Passive house is a design concept that utilizes sustainable materials and engineering to meet stringent energy consumption standards. These houses are built to maximize :
- Comfort. Maintains an ideal ambient temperature.
- Indoor Air Quality. Filters out, pollution, allergies, wildfire smoke, etc.
- Operating Efficiency. Reduces operational energy cost and GHG.
- Tranquility. Increased insulation and reduced air leakage create a quiet and peaceful dwelling.
- Durability. A solid, easily maintained, and sustainable living environment.
How the BamCore Prime Wall supports NetZero, Passive House, and Lean Construction designs.
Our timber bamboo framing solution supports climate positive architectural designs by:
- Sustainable Sourcing: We work with farmers to sustainably grow and harvest timber bamboo.
- Green Engineering: We sustainably manufacture our prime wall system with fast-growing renewable timber bamboo.

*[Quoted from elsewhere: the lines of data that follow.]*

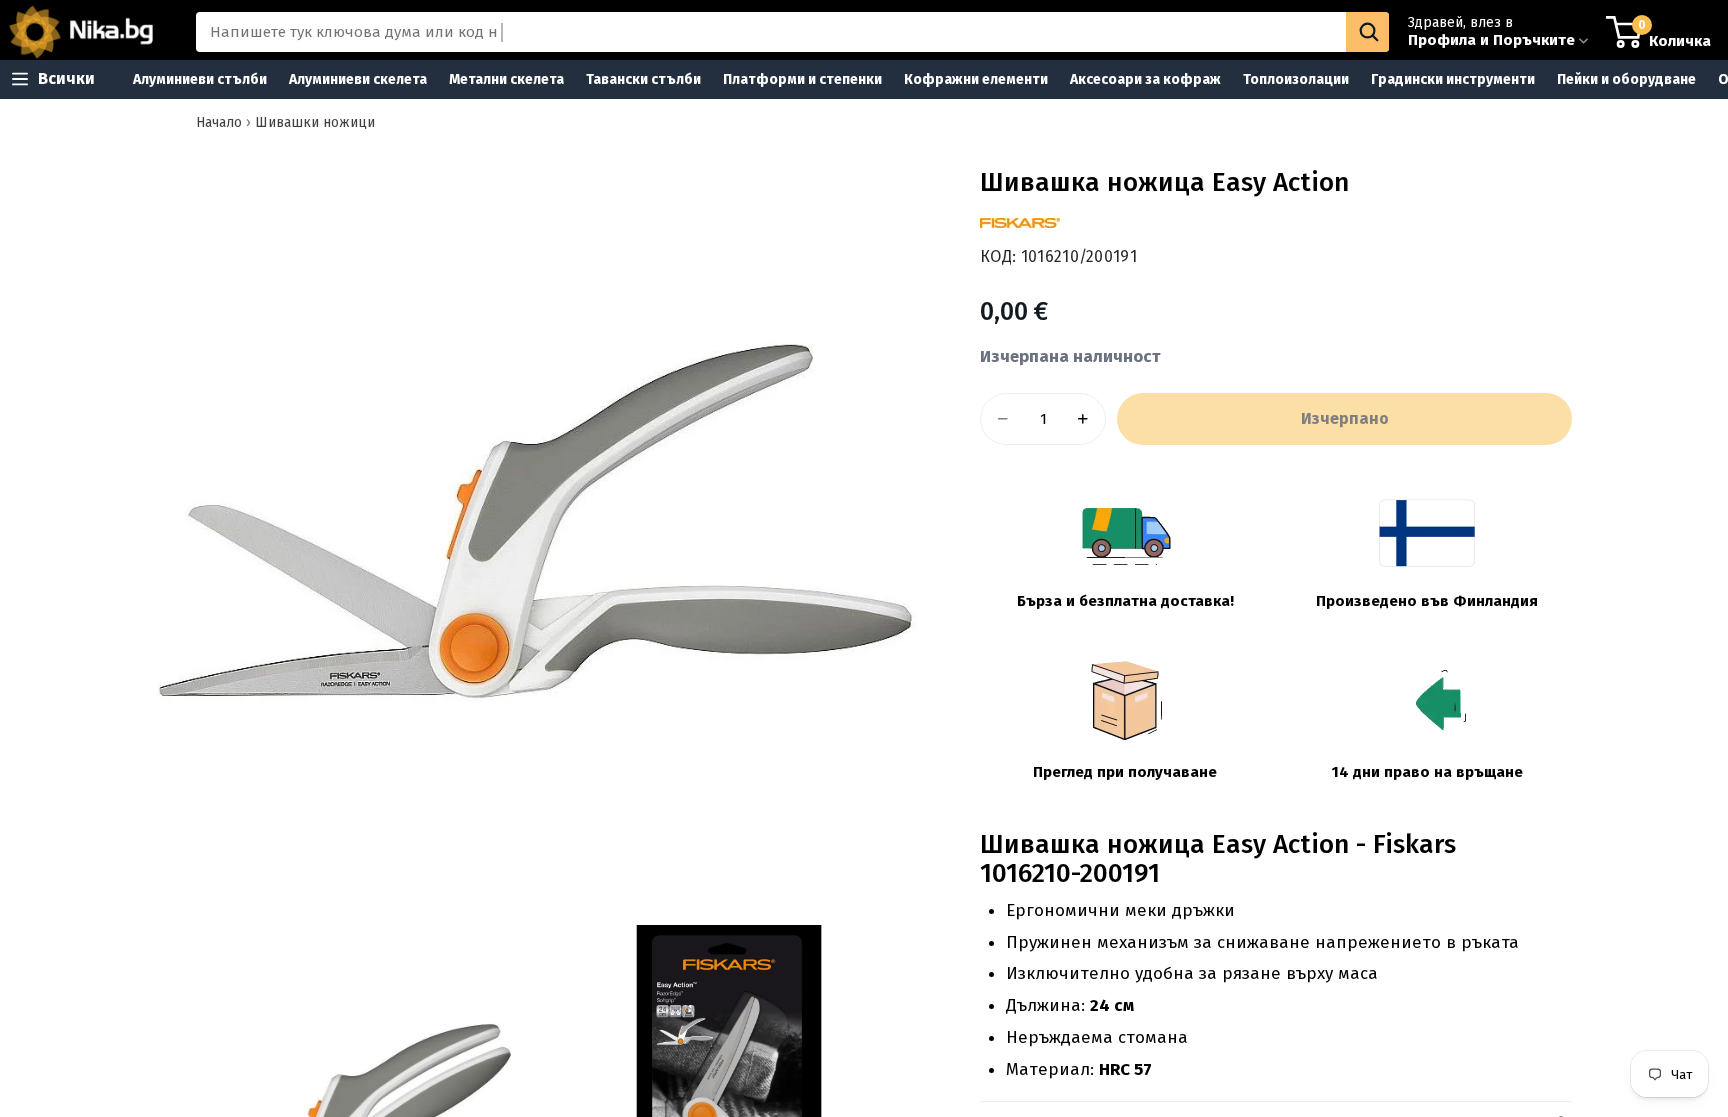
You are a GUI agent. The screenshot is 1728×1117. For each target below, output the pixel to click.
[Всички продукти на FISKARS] (1020, 223)
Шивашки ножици (315, 122)
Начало (219, 122)
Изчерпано (1345, 418)
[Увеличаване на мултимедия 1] (532, 525)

We do not use any toxins, or water in the process.
- Communication and Collaboration. By using 3D BIM technology, we create an inclusive and collaborative environment throughout the build process.
- Eliminating Waste. We deliver the panels to the job site with every door, window, outlet, and access panel precut to the architectural plan. No onsite job cutting is required.
- Saving Time and Labor. Panels are sequentially numbered with nail patterns and MEPI mapping for fast and easy installation.
- Reducing Thermal Bridging. Our patented nearly hollow wall design eliminates over 80% of the studs, headers, and posts that cause thermal bridging.
- Increasing Comfort and Tranquility. The superior thermal envelope is quieter and helps maintain an ideal ambient temperature.
- Increasing Operating Efficiency. Less air leakage reduces operating energy costs and lowers GHG.
- Durability and Safety. The super-strong timber bamboo panels are up to 51% stronger than conventional walls and can stop a small-caliber bullet.
- Carbon Capture. Timber bamboo, with regular harvests, turned into durable products, sequesters between 4.9 and 6 times the carbon than wood does.